■ **Aim of the exercise**: An acceptable response holds only the line containing "You are a computer-use agent. The" and every line after it to the end of the records, each reproduced exactly.

[Opening Records section]

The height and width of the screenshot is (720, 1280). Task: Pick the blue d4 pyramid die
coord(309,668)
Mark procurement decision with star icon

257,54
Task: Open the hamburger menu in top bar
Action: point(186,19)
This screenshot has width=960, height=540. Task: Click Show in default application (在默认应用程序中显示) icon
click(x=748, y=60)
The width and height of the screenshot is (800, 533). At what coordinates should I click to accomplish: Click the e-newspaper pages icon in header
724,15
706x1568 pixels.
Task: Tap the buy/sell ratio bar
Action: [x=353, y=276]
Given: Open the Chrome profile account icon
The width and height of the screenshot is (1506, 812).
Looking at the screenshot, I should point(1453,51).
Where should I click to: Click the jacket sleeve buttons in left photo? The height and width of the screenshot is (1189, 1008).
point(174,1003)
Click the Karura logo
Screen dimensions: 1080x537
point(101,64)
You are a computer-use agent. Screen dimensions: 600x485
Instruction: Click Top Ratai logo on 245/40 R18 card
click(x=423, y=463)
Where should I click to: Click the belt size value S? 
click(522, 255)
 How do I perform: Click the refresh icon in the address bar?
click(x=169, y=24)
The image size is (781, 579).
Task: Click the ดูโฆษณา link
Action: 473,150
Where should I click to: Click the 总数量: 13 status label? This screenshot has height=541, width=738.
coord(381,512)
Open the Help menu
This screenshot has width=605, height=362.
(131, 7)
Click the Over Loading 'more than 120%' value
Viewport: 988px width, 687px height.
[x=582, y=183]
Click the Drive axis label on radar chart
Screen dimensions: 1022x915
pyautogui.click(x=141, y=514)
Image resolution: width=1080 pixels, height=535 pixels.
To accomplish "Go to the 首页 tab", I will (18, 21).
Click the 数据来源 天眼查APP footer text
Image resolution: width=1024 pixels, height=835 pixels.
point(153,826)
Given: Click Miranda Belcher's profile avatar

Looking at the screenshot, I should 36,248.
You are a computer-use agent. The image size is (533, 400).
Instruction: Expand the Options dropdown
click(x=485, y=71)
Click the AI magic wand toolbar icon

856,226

[Closing Records section]

■ **Task result**:
You are a computer-use agent. The image size is (533, 400).
Instruction: Expand the Options dropdown
click(x=485, y=71)
Click the AI magic wand toolbar icon

856,226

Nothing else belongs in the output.